Au Yémen, un enfant meurt toutes les dix minutes de maladies qui pourraient être évitées, selon l’Unicef

Les combats s’intensifient à Hodeïda, ville portuaire stratégique située dans l’ouest du pays. Pour les Nations unies, le Yémen est un « enfer sur terre » pour les enfants.

Des dizaines de rebelles houthistes ont été tués depuis samedi dans des combats et des frappes aériennes sur Hodeïda, ville portuaire stratégique de l’ouest du Yémen, ont affirmé dimanche 4 novembre à l’Agence France-Presse des sources médicales.

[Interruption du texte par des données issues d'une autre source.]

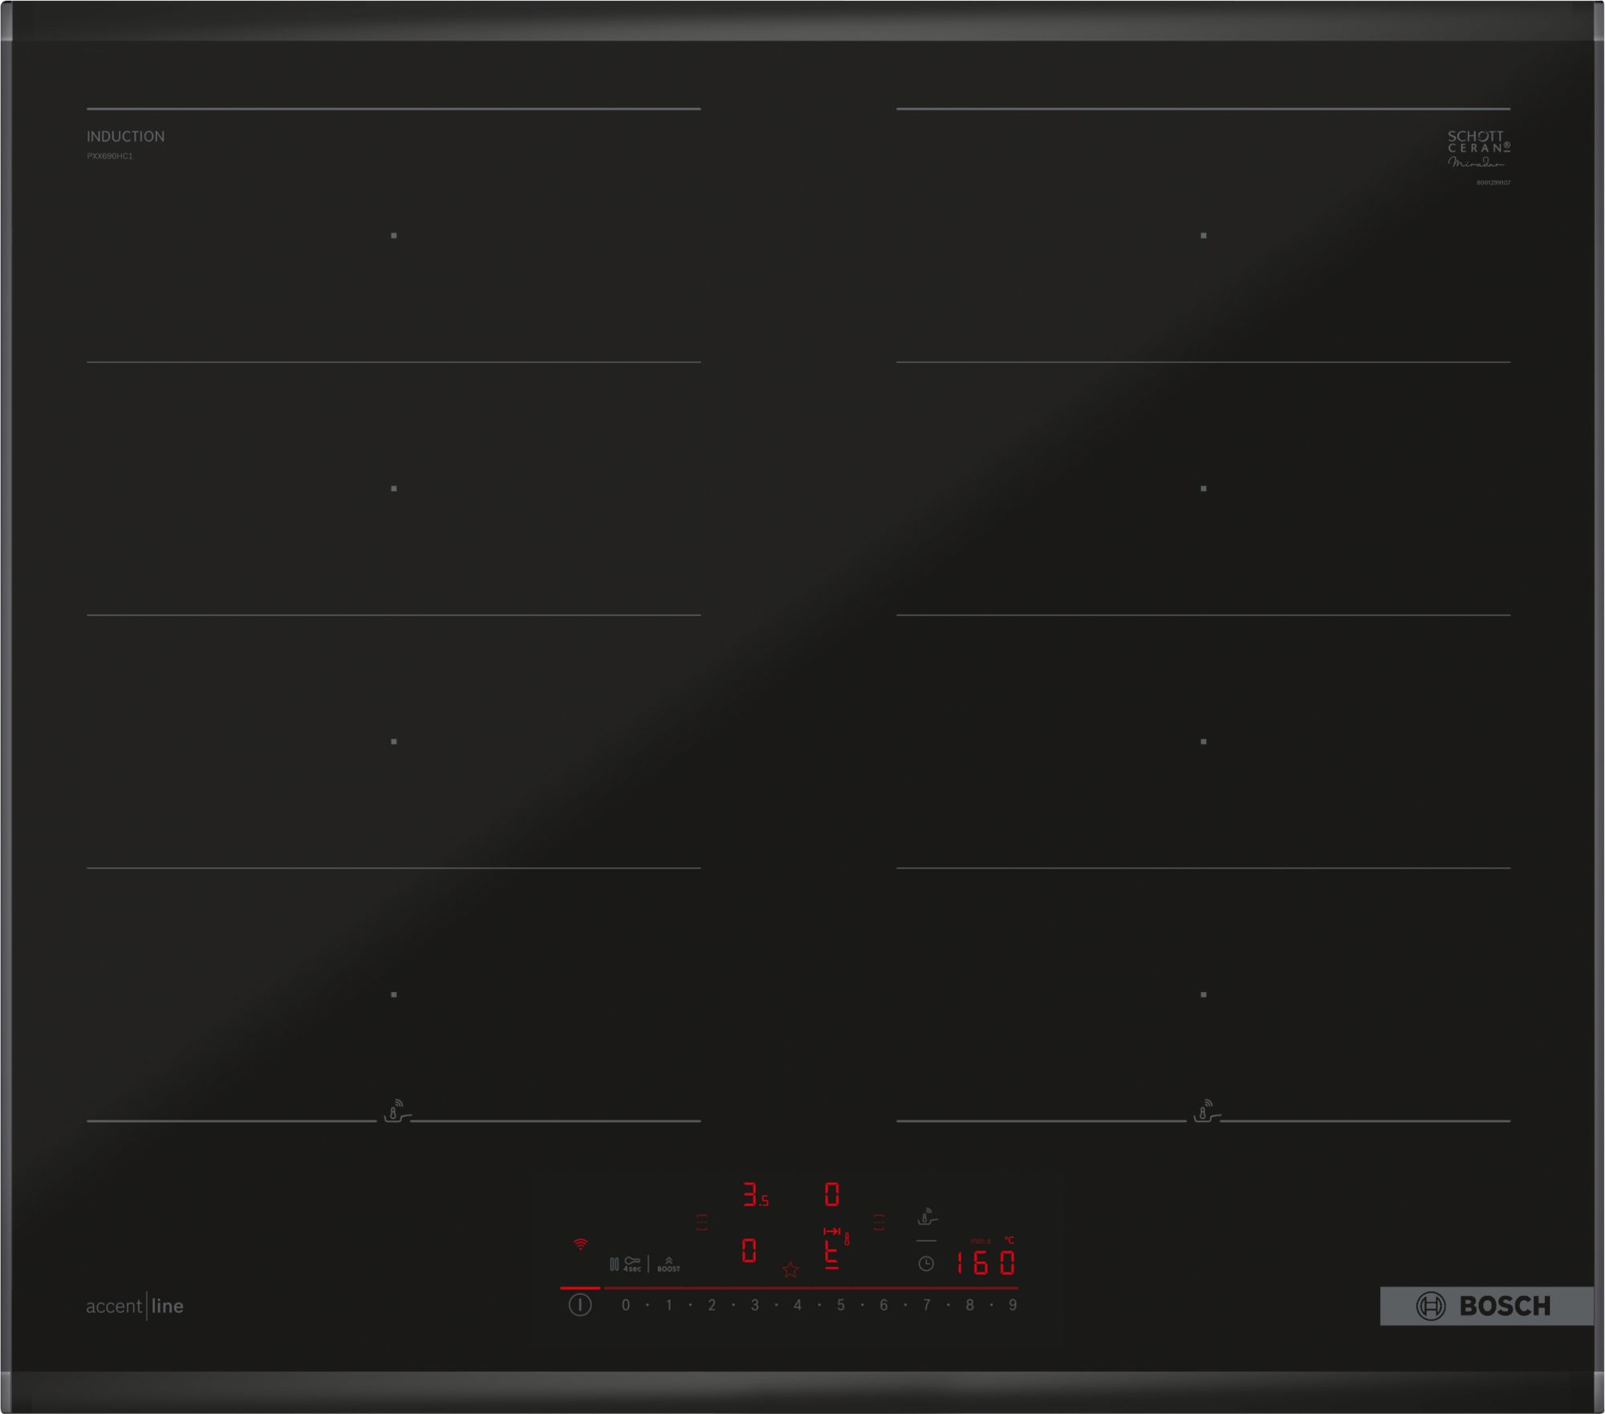Tap the left cooking sensor pan icon
Image resolution: width=1605 pixels, height=1414 pixels.
[396, 1112]
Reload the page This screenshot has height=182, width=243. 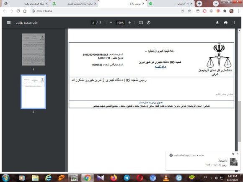[18, 11]
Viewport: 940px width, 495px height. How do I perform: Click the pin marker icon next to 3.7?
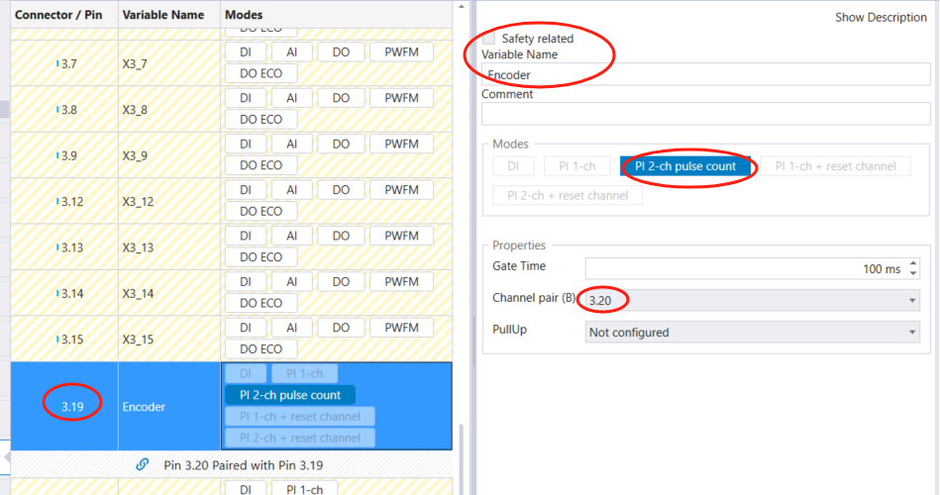coord(56,63)
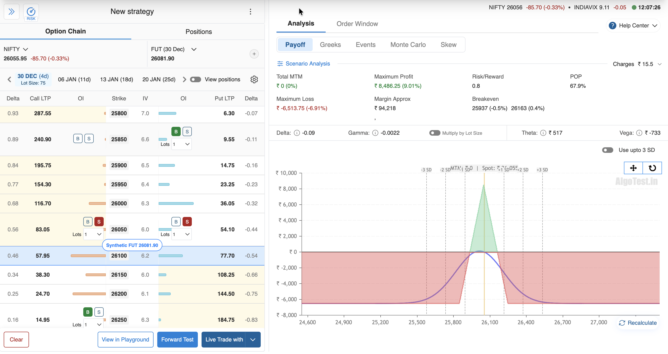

Sur le plan humanitaire, le Fonds des Nations unies pour l’enfance (Unicef) a exhorté « toutes les parties » en conflit à cesser les hostilités, qualifiant le pays en guerre d’« enfer sur terre » pour les enfants, frappés par la famine.

Hodeïda, tenue par les houthistes, est depuis jeudi le théâtre de combats avec les forces progouvernementales, qui cherchent à reprendre la ville, ainsi que de frappes aériennes attribuées à la coalition anti-rebelles dirigée par l’Arabie saoudite. Cinquante-trois combattants houthistes ont été tués et des dizaines d’autres blessés depuis samedi, selon des sources médicales. Les forces loyalistes ont elles perdu 13 hommes, ont affirmé d’autres sources médicales à Aden et Moka, villes sous contrôle gouvernemental où les cadavres ont été transportés.

La chaîne de télévision rebelle Al-Massirah a fait état de frappes aériennes dans la région d’Hodeïda. Les combats entre forces progouvernementales et rebelles ont lieu depuis jeudi dans les environs de l’université et se sont intensifiés samedi et dans la matinée de dimanche, selon une source au sein des forces progouvernementales.